ETFs
2 ETFs That Copy How Members of Congress Invest
If you’ve ever wanted to know what stocks members of Congress are invested in, there’s an ETF for that.
With over 3,000 different exchange-traded funds (ETFs) in the United States alone, investors can find an ETF for just about anything.
There are even ETFs that track the investments of members of Congress, thanks to a database called Unusual whales.
Unusual Whales is a data provider that tracks elected officials’ investments through public disclosures, made possible by the Stop Trading on Congressional Knowledge, or STOCK, Act. It also tracks the investments of celebrities such as CNBC’s Jim Cramer, Keith Gill, aka “Roaring Kitty,” and David Portnoy of Barstool Sports.
An asset management firm called Subversive is using this data to create two AND F — one focused on the portfolios of Democrats in Congress, and the other on the investments of Republicans.
One beats the other by a long shot. Let’s take a closer look.
Democratic ETF Subversive Unusual Whales
Launched in February 2023, the Democratic ETF Unusual and subversive whales (CBOE:NANC) invests in stocks bought or sold by Democratic members of Congress or their spouses. This includes U.S. Representative Nancy Pelosi (D-CA), whose husband Paul Pelosi owns a venture capital firm and to whom the ticker symbol NANC refers.
The FNB The fund invests heavily in large technology companies, with its top holdings being NVIDIA (NASDAQ:NVDA), which accounts for 13.2% of the portfolio, followed by Microsoft (NASDAQ:MSFT) at 9.2%. The other top 10 holdings are Apple (NASDAQ:AAPL), Amazon (NASDAQ:AMZN), Alphabet (NASDAQ:GOOG), Salesforce (NYSE:CRM), CrowdStrike Holdings (NASDAQ:CRWD) and Netflix (NASDAQ:NFLX).
Overall, it is currently holds approximately 750 sharesincluding all stocks in which Democrats and their families invest. It is actively managed, based on transactions made by members of Congress, and weighted using a proprietary system that weights stocks based on the amount of assets invested by Congress. About 54% of the assets are in the top 10 positions.
The stock is trading at $37 per share and has an expense ratio of 0.75%.
THE FNB The index has a short track record but has performed well, beating the S&P 500 with a one-year return of 32% as of June 30, compared with 25% for the benchmark. Year-to-date, as of July 10, it has returned 23%, outpacing the S&P 500’s year-to-date gain of 17%.
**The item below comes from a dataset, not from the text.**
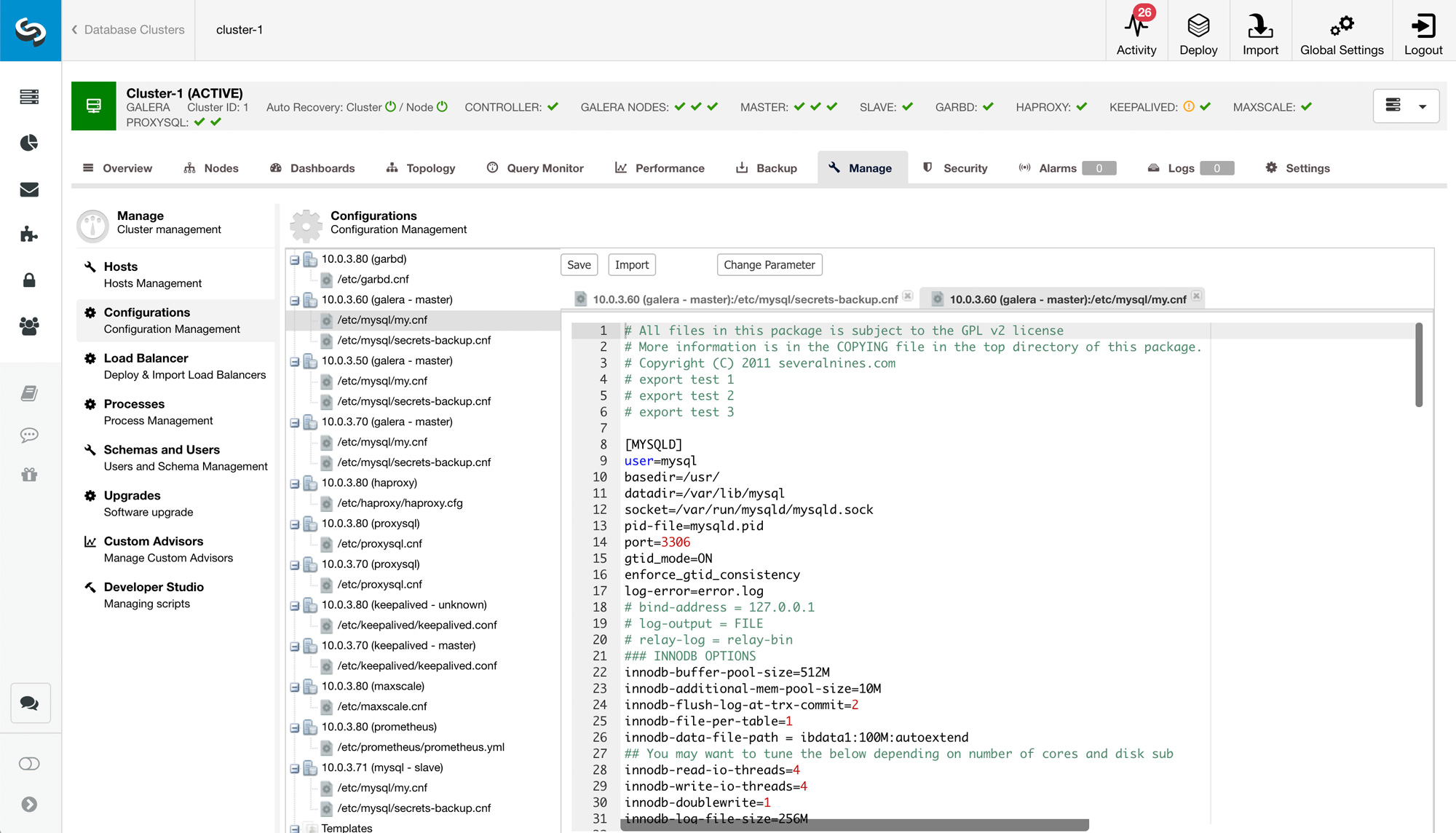
Task: Switch to the Topology tab
Action: [x=421, y=168]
Unusual Subversive Whales Republican ETF
THE Unusual Subversive Whales Republican ETF (CBOE:KRUZ) is similar to its Democratic counterpart, except that it invests only in trades made by Republican members of Congress and their families. The ticker likely refers to U.S. Senator Ted Cruz (R-TX), whose trades are included in this ETF, among others.
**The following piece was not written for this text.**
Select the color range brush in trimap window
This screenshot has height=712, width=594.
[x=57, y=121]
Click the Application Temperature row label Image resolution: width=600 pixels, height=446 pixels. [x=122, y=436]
As you might guess, the Republican portfolio is much more conservative, including many stable and value-oriented stocks among its largest holdings.
The largest position is held by JPMorgan Chase (NYSE:JPM), but with just 3.3% of total assets. NVIDIA is second with 2.9% and Comfort Systems (NYSE:FIX), an HVAC company, with 2.5%. Other top 10 positions include United Therapeutics (NASDAQ:UTHR), Intel (NASDAQ:INTC), Arista Networks (NYSE:ANET), Elevance Health (NYSE:ELV), National Fuel Gas (NYSE:NFG), Texas Instruments (NASDAQ:TXN) and Shell (NYSE:SHEL).
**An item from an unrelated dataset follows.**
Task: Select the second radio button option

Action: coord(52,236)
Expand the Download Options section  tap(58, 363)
This portfolio contains fewer stocks, with around 490 positions currently, but it is more diversified with only 20% of assets in the top 10 positions.
As expected, looking at the holdings and knowing the market we are in, the Republican ETF underperformed. The FNB trades at about $30 per share and is up about 19% in the past one-year period through June 30. It has returned 12% year-to-date as of July 10.
In both cases, it underperformed the S&P 500 and the Democratic ETF. Its expense ratio is also higher, at 0.83%.
What is the best ETF?
It’s worth noting that this is only a one-year sample, as both funds were launched last year. But so far, the Unusual Whales Democratic ETF has been more successful in taking advantage of the bull market, focusing on tech and AI stocks.
That’s not to say the Republican ETF won’t be better in the long run, as it should be less volatile and not react as much to market fluctuations. Only time will tell.
Are either of these ETFs a good buy? It’s hard to say with just a one-year track record, but growth investors might gravitate toward the Democratic ETF while value investors might prefer the Republican ETF.